Task directions
Find every line below where the string "field" shows up, and copy those lines.

□ □ □ □ □

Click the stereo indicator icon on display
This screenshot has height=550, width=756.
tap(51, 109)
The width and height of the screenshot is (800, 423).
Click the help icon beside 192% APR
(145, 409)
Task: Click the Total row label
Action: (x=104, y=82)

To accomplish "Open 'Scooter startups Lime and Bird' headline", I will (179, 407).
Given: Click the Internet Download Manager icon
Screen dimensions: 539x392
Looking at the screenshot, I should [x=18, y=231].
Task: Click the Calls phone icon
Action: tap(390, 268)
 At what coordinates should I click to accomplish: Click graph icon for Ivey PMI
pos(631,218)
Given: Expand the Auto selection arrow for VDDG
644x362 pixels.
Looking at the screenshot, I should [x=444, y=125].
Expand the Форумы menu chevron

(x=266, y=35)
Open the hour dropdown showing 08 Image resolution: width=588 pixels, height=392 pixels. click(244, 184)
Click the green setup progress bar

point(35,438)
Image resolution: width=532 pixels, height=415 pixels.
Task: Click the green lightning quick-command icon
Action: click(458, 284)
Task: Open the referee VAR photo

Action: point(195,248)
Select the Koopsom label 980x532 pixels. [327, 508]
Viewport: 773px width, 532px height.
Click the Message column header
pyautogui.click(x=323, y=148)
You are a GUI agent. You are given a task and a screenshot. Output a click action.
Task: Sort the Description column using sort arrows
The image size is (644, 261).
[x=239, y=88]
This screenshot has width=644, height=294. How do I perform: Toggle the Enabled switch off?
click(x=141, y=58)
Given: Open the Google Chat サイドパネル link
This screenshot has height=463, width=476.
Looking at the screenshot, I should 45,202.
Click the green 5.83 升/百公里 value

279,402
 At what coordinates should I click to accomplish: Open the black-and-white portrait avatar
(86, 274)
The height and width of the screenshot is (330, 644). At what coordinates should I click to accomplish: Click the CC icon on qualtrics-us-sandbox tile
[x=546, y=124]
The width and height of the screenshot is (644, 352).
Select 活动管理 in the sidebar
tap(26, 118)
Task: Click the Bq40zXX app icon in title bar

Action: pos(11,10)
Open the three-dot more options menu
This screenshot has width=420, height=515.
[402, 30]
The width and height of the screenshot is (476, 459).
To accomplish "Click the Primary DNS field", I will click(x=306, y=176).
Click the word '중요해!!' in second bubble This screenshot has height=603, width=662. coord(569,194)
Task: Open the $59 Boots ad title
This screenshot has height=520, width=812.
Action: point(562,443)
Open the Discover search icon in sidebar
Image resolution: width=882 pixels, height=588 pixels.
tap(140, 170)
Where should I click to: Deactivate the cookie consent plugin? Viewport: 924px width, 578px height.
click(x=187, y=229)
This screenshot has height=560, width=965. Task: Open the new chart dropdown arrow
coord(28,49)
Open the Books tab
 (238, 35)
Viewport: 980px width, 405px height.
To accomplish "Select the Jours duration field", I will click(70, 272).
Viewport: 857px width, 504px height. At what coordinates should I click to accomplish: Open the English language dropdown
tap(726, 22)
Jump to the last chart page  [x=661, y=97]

□ □ □ □ □

Result for this task
To accomplish "Click the Primary DNS field", I will click(x=306, y=176).
To accomplish "Select the Jours duration field", I will click(70, 272).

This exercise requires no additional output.